#### WORK ITEM
Reproduce the entries exactly as they appear below.

====

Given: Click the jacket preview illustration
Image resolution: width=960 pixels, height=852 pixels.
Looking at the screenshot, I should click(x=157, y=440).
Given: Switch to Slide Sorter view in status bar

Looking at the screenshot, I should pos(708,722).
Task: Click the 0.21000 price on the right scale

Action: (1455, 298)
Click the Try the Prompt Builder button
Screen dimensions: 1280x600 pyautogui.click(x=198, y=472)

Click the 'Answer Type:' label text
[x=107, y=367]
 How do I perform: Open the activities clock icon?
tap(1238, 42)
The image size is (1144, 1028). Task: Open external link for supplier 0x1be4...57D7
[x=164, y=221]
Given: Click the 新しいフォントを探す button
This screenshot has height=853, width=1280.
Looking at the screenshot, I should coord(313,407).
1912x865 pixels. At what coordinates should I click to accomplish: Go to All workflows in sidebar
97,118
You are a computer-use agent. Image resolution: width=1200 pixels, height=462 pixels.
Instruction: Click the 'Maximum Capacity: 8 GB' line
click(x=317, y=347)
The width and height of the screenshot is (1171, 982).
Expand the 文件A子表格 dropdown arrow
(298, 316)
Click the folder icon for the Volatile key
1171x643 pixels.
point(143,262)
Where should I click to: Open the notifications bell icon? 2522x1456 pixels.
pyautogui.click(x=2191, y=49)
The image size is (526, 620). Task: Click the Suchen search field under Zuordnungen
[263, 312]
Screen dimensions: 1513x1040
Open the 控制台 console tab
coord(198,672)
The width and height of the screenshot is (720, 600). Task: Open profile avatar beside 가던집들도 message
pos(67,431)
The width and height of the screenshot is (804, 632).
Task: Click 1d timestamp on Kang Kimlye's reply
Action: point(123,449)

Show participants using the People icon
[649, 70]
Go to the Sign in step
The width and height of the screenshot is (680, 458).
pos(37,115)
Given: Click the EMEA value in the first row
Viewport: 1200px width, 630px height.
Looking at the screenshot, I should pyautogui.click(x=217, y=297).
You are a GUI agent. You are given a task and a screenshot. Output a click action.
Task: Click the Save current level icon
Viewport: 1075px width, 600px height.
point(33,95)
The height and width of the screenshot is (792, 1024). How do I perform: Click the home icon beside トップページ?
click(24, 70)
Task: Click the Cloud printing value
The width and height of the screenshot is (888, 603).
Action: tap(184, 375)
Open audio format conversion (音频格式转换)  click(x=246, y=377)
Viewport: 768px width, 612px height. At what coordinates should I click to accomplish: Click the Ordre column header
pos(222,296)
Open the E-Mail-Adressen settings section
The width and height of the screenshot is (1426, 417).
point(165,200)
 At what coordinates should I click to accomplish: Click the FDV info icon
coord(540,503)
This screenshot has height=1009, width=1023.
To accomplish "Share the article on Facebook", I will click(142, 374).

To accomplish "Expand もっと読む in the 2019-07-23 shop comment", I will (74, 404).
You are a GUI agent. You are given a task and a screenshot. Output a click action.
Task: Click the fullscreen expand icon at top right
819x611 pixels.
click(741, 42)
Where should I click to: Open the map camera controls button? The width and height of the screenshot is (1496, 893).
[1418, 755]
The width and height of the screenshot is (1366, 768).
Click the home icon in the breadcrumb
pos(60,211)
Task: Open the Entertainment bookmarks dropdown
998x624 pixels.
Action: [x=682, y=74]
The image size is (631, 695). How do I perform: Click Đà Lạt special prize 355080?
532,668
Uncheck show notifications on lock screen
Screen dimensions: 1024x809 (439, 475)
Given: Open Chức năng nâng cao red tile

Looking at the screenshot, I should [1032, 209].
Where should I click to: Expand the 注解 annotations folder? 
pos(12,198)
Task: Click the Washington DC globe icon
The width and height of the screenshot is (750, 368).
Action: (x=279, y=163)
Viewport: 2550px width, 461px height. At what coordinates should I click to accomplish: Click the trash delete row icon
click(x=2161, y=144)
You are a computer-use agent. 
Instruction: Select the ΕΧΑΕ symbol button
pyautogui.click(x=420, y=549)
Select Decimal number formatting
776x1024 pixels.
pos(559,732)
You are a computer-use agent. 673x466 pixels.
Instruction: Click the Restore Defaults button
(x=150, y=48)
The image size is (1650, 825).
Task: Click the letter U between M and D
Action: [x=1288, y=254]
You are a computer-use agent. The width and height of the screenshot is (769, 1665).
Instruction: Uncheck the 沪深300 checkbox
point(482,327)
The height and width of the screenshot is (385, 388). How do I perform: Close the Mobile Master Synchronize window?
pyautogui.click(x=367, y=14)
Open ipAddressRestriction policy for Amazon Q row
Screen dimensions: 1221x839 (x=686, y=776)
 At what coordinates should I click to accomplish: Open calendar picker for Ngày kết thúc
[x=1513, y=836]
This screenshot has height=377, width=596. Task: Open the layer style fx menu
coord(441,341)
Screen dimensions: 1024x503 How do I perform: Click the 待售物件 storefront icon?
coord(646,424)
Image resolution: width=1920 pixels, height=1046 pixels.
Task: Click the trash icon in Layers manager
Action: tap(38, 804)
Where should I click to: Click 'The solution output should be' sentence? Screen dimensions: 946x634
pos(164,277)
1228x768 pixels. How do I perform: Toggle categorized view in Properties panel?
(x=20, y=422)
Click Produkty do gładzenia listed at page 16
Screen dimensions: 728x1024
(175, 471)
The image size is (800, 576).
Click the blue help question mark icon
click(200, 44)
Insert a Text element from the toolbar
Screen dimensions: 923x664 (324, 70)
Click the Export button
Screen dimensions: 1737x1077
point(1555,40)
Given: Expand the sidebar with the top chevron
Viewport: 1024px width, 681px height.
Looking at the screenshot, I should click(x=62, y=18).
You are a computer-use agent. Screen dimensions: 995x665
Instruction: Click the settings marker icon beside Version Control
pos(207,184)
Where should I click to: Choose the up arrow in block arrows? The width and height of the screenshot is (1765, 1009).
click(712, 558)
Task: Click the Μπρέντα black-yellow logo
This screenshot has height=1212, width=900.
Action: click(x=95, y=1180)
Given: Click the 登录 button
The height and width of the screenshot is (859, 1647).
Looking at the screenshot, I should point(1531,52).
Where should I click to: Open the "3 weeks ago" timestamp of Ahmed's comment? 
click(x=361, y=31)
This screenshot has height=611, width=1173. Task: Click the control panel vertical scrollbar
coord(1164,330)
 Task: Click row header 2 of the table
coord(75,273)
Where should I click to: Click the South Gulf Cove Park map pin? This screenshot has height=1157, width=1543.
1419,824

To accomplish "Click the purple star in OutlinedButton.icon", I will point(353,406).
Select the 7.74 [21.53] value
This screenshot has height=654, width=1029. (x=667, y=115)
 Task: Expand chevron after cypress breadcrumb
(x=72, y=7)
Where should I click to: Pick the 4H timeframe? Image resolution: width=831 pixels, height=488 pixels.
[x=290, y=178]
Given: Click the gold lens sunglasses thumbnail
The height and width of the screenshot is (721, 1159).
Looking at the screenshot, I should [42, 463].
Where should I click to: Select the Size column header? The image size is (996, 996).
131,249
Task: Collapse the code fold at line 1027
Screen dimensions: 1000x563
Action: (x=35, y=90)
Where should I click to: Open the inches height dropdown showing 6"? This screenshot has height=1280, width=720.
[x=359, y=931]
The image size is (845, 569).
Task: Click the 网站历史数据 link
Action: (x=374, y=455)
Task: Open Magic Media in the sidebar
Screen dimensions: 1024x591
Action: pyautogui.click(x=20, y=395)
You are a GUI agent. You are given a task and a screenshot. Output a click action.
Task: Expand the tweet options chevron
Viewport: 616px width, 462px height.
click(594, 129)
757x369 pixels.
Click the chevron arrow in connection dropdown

====

#### RESPONSE TO THIS TASK
Given: Click the jacket preview illustration
Image resolution: width=960 pixels, height=852 pixels.
Looking at the screenshot, I should click(x=157, y=440).
Given: Switch to Slide Sorter view in status bar

Looking at the screenshot, I should pos(708,722).
Task: Click the 0.21000 price on the right scale

Action: (1455, 298)
Click the Try the Prompt Builder button
Screen dimensions: 1280x600 pyautogui.click(x=198, y=472)

Click the 'Answer Type:' label text
[x=107, y=367]
 How do I perform: Open the activities clock icon?
tap(1238, 42)
The image size is (1144, 1028). Task: Open external link for supplier 0x1be4...57D7
[x=164, y=221]
Given: Click the 新しいフォントを探す button
This screenshot has height=853, width=1280.
Looking at the screenshot, I should coord(313,407).
1912x865 pixels. At what coordinates should I click to accomplish: Go to All workflows in sidebar
97,118
You are a computer-use agent. Image resolution: width=1200 pixels, height=462 pixels.
Instruction: Click the 'Maximum Capacity: 8 GB' line
click(x=317, y=347)
The width and height of the screenshot is (1171, 982).
Expand the 文件A子表格 dropdown arrow
(298, 316)
Click the folder icon for the Volatile key
1171x643 pixels.
point(143,262)
Where should I click to: Open the notifications bell icon? 2522x1456 pixels.
pyautogui.click(x=2191, y=49)
The image size is (526, 620). Task: Click the Suchen search field under Zuordnungen
[263, 312]
Screen dimensions: 1513x1040
Open the 控制台 console tab
coord(198,672)
The width and height of the screenshot is (720, 600). Task: Open profile avatar beside 가던집들도 message
pos(67,431)
The width and height of the screenshot is (804, 632).
Task: Click 1d timestamp on Kang Kimlye's reply
Action: point(123,449)

Show participants using the People icon
[649, 70]
Go to the Sign in step
The width and height of the screenshot is (680, 458).
pos(37,115)
Given: Click the EMEA value in the first row
Viewport: 1200px width, 630px height.
Looking at the screenshot, I should pyautogui.click(x=217, y=297).
You are a GUI agent. You are given a task and a screenshot. Output a click action.
Task: Click the Save current level icon
Viewport: 1075px width, 600px height.
point(33,95)
The height and width of the screenshot is (792, 1024). How do I perform: Click the home icon beside トップページ?
click(24, 70)
Task: Click the Cloud printing value
The width and height of the screenshot is (888, 603).
Action: tap(184, 375)
Open audio format conversion (音频格式转换)  click(x=246, y=377)
Viewport: 768px width, 612px height. At what coordinates should I click to accomplish: Click the Ordre column header
pos(222,296)
Open the E-Mail-Adressen settings section
The width and height of the screenshot is (1426, 417).
point(165,200)
 At what coordinates should I click to accomplish: Click the FDV info icon
coord(540,503)
This screenshot has height=1009, width=1023.
To accomplish "Share the article on Facebook", I will click(142, 374).

To accomplish "Expand もっと読む in the 2019-07-23 shop comment", I will (74, 404).
You are a GUI agent. You are given a task and a screenshot. Output a click action.
Task: Click the fullscreen expand icon at top right
819x611 pixels.
click(741, 42)
Where should I click to: Open the map camera controls button? The width and height of the screenshot is (1496, 893).
[1418, 755]
The width and height of the screenshot is (1366, 768).
Click the home icon in the breadcrumb
pos(60,211)
Task: Open the Entertainment bookmarks dropdown
998x624 pixels.
Action: [x=682, y=74]
The image size is (631, 695). How do I perform: Click Đà Lạt special prize 355080?
532,668
Uncheck show notifications on lock screen
Screen dimensions: 1024x809 (439, 475)
Given: Open Chức năng nâng cao red tile

Looking at the screenshot, I should [1032, 209].
Where should I click to: Expand the 注解 annotations folder? 
pos(12,198)
Task: Click the Washington DC globe icon
The width and height of the screenshot is (750, 368).
Action: (x=279, y=163)
Viewport: 2550px width, 461px height. At what coordinates should I click to accomplish: Click the trash delete row icon
click(x=2161, y=144)
You are a computer-use agent. 
Instruction: Select the ΕΧΑΕ symbol button
pyautogui.click(x=420, y=549)
Select Decimal number formatting
776x1024 pixels.
pos(559,732)
You are a computer-use agent. 673x466 pixels.
Instruction: Click the Restore Defaults button
(x=150, y=48)
The image size is (1650, 825).
Task: Click the letter U between M and D
Action: [x=1288, y=254]
You are a computer-use agent. The width and height of the screenshot is (769, 1665).
Instruction: Uncheck the 沪深300 checkbox
point(482,327)
The height and width of the screenshot is (385, 388). How do I perform: Close the Mobile Master Synchronize window?
pyautogui.click(x=367, y=14)
Open ipAddressRestriction policy for Amazon Q row
Screen dimensions: 1221x839 (x=686, y=776)
 At what coordinates should I click to accomplish: Open calendar picker for Ngày kết thúc
[x=1513, y=836]
This screenshot has height=377, width=596. Task: Open the layer style fx menu
coord(441,341)
Screen dimensions: 1024x503 How do I perform: Click the 待售物件 storefront icon?
coord(646,424)
Image resolution: width=1920 pixels, height=1046 pixels.
Task: Click the trash icon in Layers manager
Action: tap(38, 804)
Where should I click to: Click 'The solution output should be' sentence? Screen dimensions: 946x634
pos(164,277)
1228x768 pixels. How do I perform: Toggle categorized view in Properties panel?
(x=20, y=422)
Click Produkty do gładzenia listed at page 16
Screen dimensions: 728x1024
(175, 471)
The image size is (800, 576).
Click the blue help question mark icon
click(200, 44)
Insert a Text element from the toolbar
Screen dimensions: 923x664 (324, 70)
Click the Export button
Screen dimensions: 1737x1077
point(1555,40)
Given: Expand the sidebar with the top chevron
Viewport: 1024px width, 681px height.
Looking at the screenshot, I should click(x=62, y=18).
You are a computer-use agent. Screen dimensions: 995x665
Instruction: Click the settings marker icon beside Version Control
pos(207,184)
Where should I click to: Choose the up arrow in block arrows? The width and height of the screenshot is (1765, 1009).
click(712, 558)
Task: Click the Μπρέντα black-yellow logo
This screenshot has height=1212, width=900.
Action: click(x=95, y=1180)
Given: Click the 登录 button
The height and width of the screenshot is (859, 1647).
Looking at the screenshot, I should point(1531,52).
Where should I click to: Open the "3 weeks ago" timestamp of Ahmed's comment? 
click(x=361, y=31)
This screenshot has height=611, width=1173. Task: Click the control panel vertical scrollbar
coord(1164,330)
 Task: Click row header 2 of the table
coord(75,273)
Where should I click to: Click the South Gulf Cove Park map pin? This screenshot has height=1157, width=1543.
1419,824

To accomplish "Click the purple star in OutlinedButton.icon", I will point(353,406).
Select the 7.74 [21.53] value
This screenshot has height=654, width=1029. (x=667, y=115)
 Task: Expand chevron after cypress breadcrumb
(x=72, y=7)
Where should I click to: Pick the 4H timeframe? Image resolution: width=831 pixels, height=488 pixels.
[x=290, y=178]
Given: Click the gold lens sunglasses thumbnail
The height and width of the screenshot is (721, 1159).
Looking at the screenshot, I should [42, 463].
Where should I click to: Select the Size column header? The image size is (996, 996).
131,249
Task: Collapse the code fold at line 1027
Screen dimensions: 1000x563
Action: (x=35, y=90)
Where should I click to: Open the inches height dropdown showing 6"? This screenshot has height=1280, width=720.
[x=359, y=931]
The image size is (845, 569).
Task: Click the 网站历史数据 link
Action: (x=374, y=455)
Task: Open Magic Media in the sidebar
Screen dimensions: 1024x591
Action: pyautogui.click(x=20, y=395)
You are a GUI agent. You are given a task and a screenshot. Output a click action.
Task: Expand the tweet options chevron
Viewport: 616px width, 462px height.
click(594, 129)
757x369 pixels.
Click the chevron arrow in connection dropdown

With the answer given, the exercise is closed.